The ASIC "National Names" database has them incorporated in NSW (INC9896756) on 13-Feb 2012, which isn't consistent with the claim from "Quack Treatments Duck for Cover" republished/included by Neil Johnston.
It is all welcome news to the Friends of Science in Medicine (FSM), an Australian organisation formed in December of 2011...

Wednesday, February 15, 2012

A busy retirement: Loretta Marron, CEO FoSiM

[Post moved to other blog.]

A shy, retiring stay-at-home person the new CEO of "Friends of Science in Medicine" (FoSiM) is not, twice being declared "Australia Skeptic of the Year", appearing on TV and being written up in the media.
She become well known by Australian media, a 2009 piece, "Loretta Marron, Health Hero, On Australia’s A Current Affair", describes her as "a science graduate with a business background".

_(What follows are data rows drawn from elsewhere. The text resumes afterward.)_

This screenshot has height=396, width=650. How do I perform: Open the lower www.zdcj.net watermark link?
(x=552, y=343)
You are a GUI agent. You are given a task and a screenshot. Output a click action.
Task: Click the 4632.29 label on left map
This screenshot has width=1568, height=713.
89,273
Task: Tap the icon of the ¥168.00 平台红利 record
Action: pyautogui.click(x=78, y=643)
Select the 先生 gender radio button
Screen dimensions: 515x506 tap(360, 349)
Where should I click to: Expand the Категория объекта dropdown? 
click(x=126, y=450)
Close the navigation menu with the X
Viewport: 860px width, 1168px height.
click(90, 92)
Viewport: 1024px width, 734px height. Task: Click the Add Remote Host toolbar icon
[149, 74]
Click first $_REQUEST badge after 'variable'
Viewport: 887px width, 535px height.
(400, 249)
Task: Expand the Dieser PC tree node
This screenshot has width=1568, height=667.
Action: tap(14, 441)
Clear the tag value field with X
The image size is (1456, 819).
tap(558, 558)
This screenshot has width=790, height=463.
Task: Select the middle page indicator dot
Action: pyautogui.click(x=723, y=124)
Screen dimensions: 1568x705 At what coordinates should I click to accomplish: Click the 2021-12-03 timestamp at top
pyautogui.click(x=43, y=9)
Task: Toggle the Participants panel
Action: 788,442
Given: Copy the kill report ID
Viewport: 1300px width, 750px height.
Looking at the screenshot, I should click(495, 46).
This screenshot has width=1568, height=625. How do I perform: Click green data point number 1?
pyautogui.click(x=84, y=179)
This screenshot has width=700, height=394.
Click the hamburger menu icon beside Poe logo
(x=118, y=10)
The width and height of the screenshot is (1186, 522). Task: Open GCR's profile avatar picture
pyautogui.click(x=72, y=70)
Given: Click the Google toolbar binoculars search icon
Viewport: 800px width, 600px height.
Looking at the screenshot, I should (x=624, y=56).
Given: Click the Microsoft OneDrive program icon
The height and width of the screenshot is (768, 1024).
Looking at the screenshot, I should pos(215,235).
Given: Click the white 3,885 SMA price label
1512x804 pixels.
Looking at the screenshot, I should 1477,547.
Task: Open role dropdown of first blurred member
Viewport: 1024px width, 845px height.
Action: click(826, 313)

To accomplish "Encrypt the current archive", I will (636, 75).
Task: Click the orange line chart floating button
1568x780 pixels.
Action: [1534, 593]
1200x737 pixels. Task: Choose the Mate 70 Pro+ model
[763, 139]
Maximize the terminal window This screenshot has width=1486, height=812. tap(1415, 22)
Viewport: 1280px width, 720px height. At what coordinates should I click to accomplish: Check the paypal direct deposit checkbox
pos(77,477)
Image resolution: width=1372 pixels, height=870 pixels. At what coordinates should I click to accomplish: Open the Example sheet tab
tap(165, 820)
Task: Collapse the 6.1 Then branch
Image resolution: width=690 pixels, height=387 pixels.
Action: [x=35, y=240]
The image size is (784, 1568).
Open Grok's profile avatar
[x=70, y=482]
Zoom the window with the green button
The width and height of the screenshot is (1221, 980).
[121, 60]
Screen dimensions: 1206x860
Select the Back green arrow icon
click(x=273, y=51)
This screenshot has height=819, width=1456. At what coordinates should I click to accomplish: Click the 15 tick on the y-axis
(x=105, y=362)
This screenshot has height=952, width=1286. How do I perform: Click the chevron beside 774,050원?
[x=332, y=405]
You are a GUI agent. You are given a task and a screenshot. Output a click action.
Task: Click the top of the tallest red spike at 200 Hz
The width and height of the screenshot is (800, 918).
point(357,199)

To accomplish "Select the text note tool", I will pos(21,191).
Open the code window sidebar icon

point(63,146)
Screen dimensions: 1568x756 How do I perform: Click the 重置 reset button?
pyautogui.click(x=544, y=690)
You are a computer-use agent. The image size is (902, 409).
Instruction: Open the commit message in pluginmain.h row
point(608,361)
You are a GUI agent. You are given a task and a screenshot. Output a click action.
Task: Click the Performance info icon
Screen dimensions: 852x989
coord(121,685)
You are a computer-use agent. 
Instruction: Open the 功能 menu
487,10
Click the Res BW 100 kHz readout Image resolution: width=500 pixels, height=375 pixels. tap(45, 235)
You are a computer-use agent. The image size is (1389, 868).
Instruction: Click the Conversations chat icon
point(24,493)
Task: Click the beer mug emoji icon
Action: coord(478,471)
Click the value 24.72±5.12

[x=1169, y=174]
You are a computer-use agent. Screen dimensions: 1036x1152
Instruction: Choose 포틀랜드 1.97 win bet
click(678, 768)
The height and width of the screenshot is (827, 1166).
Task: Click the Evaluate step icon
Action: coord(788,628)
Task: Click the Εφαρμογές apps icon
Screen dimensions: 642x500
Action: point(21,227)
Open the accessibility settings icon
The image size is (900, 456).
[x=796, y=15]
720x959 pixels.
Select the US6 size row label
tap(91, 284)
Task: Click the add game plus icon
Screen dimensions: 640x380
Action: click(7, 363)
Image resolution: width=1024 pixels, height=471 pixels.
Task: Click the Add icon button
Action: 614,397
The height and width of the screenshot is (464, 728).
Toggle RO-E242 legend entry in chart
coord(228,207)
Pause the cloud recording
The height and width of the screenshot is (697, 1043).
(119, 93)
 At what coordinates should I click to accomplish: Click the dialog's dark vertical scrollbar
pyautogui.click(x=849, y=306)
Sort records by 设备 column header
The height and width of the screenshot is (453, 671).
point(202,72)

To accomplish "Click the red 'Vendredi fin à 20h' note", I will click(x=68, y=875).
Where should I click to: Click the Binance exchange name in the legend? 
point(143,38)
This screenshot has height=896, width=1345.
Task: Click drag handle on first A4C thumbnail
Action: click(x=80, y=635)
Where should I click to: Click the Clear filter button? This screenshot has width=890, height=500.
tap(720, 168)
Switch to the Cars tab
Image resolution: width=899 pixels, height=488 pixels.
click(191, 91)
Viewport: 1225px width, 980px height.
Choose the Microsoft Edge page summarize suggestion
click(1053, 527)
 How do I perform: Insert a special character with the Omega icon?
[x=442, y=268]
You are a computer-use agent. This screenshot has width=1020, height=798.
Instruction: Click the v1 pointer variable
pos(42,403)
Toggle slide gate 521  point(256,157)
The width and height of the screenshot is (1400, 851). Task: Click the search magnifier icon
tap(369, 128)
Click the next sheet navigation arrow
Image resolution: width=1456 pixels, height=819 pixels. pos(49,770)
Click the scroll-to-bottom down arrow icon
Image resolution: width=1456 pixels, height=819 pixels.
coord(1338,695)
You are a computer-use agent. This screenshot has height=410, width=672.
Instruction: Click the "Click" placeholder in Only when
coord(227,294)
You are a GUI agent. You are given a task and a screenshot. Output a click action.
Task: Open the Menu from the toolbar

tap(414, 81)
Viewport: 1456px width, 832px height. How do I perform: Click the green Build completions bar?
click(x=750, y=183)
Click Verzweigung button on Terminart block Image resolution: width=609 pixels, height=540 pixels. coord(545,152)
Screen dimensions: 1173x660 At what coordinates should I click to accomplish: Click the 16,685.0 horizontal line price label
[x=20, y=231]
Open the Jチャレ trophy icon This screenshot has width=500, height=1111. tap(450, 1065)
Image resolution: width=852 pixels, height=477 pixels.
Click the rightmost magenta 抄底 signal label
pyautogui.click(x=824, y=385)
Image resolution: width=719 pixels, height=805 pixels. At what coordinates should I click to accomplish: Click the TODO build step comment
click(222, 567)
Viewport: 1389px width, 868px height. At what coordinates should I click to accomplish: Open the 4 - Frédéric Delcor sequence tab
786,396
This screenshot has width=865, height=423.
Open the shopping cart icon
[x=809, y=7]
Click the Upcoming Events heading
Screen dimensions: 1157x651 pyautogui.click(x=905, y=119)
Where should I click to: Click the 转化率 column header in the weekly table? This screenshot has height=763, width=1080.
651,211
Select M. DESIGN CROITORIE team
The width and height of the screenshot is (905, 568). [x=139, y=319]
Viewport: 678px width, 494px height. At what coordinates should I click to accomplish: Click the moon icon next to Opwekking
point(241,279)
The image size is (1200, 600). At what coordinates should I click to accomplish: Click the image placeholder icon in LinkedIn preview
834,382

All this leaves me with questions about Loretta Marron and her motivations.
  • Just what is Marron's background and expertise?
    She has no on-line CV, Publication list or Bio and makes a number of different claims about her expertise and working life.
  • Just who is funding "Friends of Science in Medicine"?
  • If FoSiM is a modern Association wanting to be taken seriously, where is its on-line presence?
  • Is FoSiM just one person, working from home without pay?
    Is this whole thing just Marron engaging in a media beat-up and outrageous self-promotion?
  • Marron demonstrated in her Crikey! piece that she has considerable networking and self-promotion skills and a fine ability to influence and persuade academics, researchers and medical experts to support her position and campaigns.
    Is FoSiM just the latest and largest version of this?
  • Is Marron and FoSiM a 2012 rerun of Sheryle Moon and "Alliance of Australian Retailers" in 2010?
    Articles: SMH, ABC radio, Lateline.
    AAR Website and Disclosure statement:
    • We are supported by:
      • British American Tobacco Australia Limited (ACN 000 151 100);
      • Philip Morris Limited (ACN 004 694 428); and
      •  Imperial Tobacco Australia Limited (ACN 088 148 681).
      •  Authorised by R. Stanton for the Alliance of Australian Retailers Pty Ltd (ACN 145 378 589) of 14 Ross Street, North Parramatta, NSW, 2151.
All my concerns and questions can be summed up simply:
Show me the same Evidence about yourself and "Friends of Science in Medicine" that you are demanding of others.